### DOCUMENT TEXT

# Connection between a symmetric linear transformation and the unit sphere

There is an interesting correspondence among the quadratic form of a symmetric linear transformation $T:V \mapsto V$on a real Euclidean space,the extreme values of the sphere and the eigenvectors of $T$

Let $Q(x)=(T(x),x)$ be the quadratic form associated with a symmetric linar transformation which maps $V$ into itself,then the set of elements $u$ in V satisfying $\langle u,u \rangle=1$ is called the unit sphere of $V$

It’s easy to ‘picture’ all of this so I’ll move on to the main theorem

Theorem

Let $Q(x)=\langle T(x),x \rangle$ be the quadratic form associated with a symmetric linear transformation $T:V \mapsto V$  on a real Euclidean space where $V$ is finite dimensional.Assume that there exists an element $u$ in $V$  such that $Q(u)$ lies in the unit sphere and is an extremum with $\langle u,u \rangle=1$.Then, $u$ is an eigenvector for $T$.

It quickly follows that $Q(u)$ is the corresponding eigenvalue.

Proof

Assume first that $Q$ attains its maximum at $u$

This means that $Q(x) \leq Q(u)$ $\forall x | \langle x,x \rangle=1$       (1)

Let $Q(u)=\lambda$.So, $Q(u)=\lambda \langle x,x \rangle=\langle \lambda x,x \rangle$ since $\langle x,x \rangle=1$.

The inequality can be changed to $\langle T(x),x \rangle \leq \langle \lambda x,x \rangle$ when $\langle x,x \rangle=1.$                            (2)

This result can be extended to all $x$ in $V$ by simply choosing x=ka where ||x||=k and ||a||=1(The proof is left to the reader)

The above inequality can be rewritten as: $\langle T(x)-\lambda x,x \rangle \leq 0$

Define $S(x)=\langle T(x)- \lambda x,x \rangle$.

This means that $\langle S(x),x \rangle \leq 0$.     (3)

Also define $Q'(x)=\langle S(x),x \rangle$.From the inequalities (1),(2),it can be deduced that equality in (3) holds if x=u.

It is quite clear that $Q'(x) \leq 0$ for all $x$ in $V$.Also, $S$ is symmetric.Therefore if $Q'(u)=0$ then $S(u)=0$(this can be simply proved by taking x=a+tb,expanding Q'(x) through linearity and finding the extreme points by equating the derivative of the obtained quadratic polynomial to 0 )

Therefore, $T(u)=\lambda u$-which proves the result

######

▶ WHAT IS ASKED
1: Using the text on symmetric linear transformations and the unit sphere, answer these questions:
(a) What is the set of elements u in V satisfying ⟨u,u⟩ = 1 called?
(b) According to the line right after the theorem, what is Q(u)?
(c) What equation does the proof reach in its final line?
2: Reproduce the text on symmetric linear transformations and the unit sphere word for word, from "Assume first that" up to and including "x,x \rangle=1.$                            (2)".

### INFORMATION SUPPLIED

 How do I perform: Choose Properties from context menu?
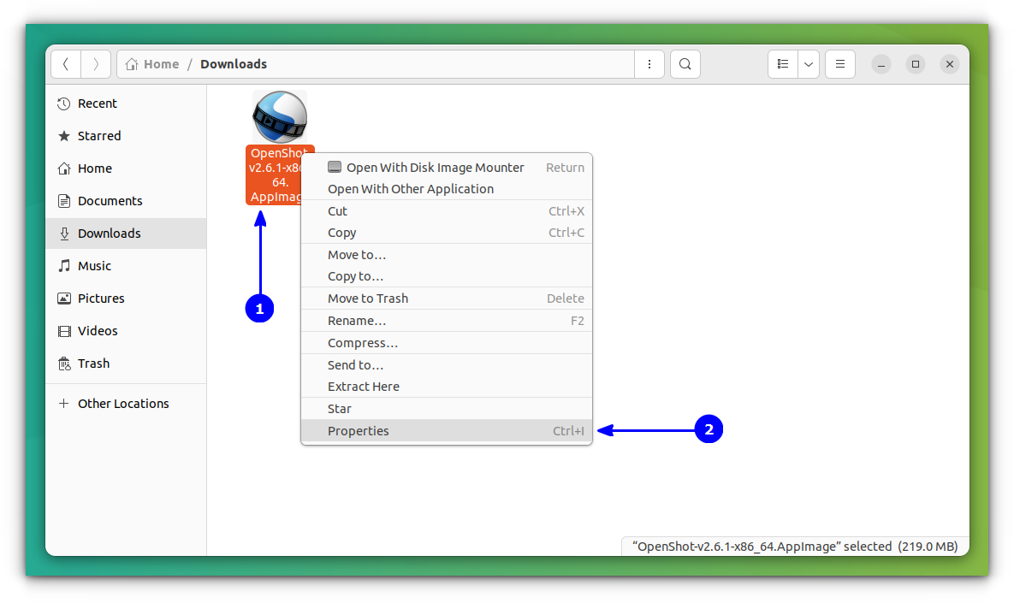pyautogui.click(x=358, y=430)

######

▶ SOLUTION LIST
1:
(a) The unit sphere of V.
(b) The corresponding eigenvalue.
(c) T(u) = λu.

2:
Assume first that $Q$ attains its maximum at $u$

This means that $Q(x) \leq Q(u)$ $\forall x | \langle x,x \rangle=1$       (1)

Let $Q(u)=\lambda$.So, $Q(u)=\lambda \langle x,x \rangle=\langle \lambda x,x \rangle$ since $\langle x,x \rangle=1$.

The inequality can be changed to $\langle T(x),x \rangle \leq \langle \lambda x,x \rangle$ when $\langle x,x \rangle=1.$                            (2)